--- START ---

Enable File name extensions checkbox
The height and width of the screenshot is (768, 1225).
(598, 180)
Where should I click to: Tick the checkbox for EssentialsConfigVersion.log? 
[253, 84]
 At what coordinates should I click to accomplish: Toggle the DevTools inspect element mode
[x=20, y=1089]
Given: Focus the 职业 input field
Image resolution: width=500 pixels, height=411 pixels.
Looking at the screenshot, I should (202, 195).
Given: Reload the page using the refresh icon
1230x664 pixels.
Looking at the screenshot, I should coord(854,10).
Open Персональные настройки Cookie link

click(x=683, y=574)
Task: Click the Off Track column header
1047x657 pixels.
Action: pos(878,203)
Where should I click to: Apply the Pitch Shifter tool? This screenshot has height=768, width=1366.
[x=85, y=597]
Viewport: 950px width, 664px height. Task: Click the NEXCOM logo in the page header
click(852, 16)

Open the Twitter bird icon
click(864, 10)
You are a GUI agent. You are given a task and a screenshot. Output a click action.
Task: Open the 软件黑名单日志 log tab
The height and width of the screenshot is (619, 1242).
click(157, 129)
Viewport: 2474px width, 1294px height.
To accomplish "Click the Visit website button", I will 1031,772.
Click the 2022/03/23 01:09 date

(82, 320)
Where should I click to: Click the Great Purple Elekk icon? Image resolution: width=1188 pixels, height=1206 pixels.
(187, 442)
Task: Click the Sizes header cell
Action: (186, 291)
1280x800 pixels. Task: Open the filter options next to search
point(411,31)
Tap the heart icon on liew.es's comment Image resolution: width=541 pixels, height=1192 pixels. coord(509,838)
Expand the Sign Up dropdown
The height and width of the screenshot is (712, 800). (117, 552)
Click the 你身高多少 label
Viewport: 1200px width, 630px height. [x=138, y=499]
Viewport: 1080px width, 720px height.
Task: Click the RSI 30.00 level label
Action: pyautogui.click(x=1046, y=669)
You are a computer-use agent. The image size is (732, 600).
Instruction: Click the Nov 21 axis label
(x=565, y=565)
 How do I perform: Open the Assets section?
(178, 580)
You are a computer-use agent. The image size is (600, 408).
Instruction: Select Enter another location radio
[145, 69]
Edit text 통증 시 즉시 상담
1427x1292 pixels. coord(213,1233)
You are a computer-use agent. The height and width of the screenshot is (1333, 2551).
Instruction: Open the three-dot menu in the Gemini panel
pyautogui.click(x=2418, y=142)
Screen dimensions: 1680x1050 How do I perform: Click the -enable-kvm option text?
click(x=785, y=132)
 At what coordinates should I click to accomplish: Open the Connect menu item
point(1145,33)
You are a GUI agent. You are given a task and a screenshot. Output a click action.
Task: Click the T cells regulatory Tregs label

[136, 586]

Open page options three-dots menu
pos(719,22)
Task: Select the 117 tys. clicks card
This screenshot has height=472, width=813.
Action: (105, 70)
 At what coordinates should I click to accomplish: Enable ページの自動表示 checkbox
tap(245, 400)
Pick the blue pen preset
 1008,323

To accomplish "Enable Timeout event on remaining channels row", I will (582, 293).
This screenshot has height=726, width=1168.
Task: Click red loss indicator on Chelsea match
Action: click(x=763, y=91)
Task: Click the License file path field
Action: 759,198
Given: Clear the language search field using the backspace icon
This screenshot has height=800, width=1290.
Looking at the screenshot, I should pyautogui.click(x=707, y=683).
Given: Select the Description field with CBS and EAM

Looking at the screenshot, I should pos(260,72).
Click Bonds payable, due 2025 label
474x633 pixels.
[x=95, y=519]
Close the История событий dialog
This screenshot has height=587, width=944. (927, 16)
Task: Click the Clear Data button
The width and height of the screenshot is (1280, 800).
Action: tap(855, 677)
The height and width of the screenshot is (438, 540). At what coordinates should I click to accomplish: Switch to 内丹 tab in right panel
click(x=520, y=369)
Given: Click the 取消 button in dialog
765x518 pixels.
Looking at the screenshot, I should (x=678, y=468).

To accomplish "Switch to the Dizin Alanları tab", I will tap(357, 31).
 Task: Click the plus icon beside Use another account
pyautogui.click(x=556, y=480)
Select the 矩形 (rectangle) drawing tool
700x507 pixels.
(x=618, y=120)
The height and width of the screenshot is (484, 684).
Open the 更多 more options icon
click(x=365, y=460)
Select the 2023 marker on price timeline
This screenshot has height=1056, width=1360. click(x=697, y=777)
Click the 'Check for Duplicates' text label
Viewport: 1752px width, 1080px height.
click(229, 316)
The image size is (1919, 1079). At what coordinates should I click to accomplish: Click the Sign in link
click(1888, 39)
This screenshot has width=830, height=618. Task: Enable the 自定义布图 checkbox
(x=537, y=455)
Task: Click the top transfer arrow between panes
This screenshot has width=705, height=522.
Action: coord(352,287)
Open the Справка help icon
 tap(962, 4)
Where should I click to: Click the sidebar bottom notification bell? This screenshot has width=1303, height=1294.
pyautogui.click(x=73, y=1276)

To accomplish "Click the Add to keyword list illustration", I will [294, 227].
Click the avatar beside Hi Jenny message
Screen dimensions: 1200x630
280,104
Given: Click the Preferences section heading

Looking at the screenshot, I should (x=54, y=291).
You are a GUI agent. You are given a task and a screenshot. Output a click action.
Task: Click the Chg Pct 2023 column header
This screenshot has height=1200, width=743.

--- END ---

Throughout the data above, report every line that contains the string "Clear".

> [Solution to the problem]
Given: Clear the language search field using the backspace icon
Task: Click the Clear Data button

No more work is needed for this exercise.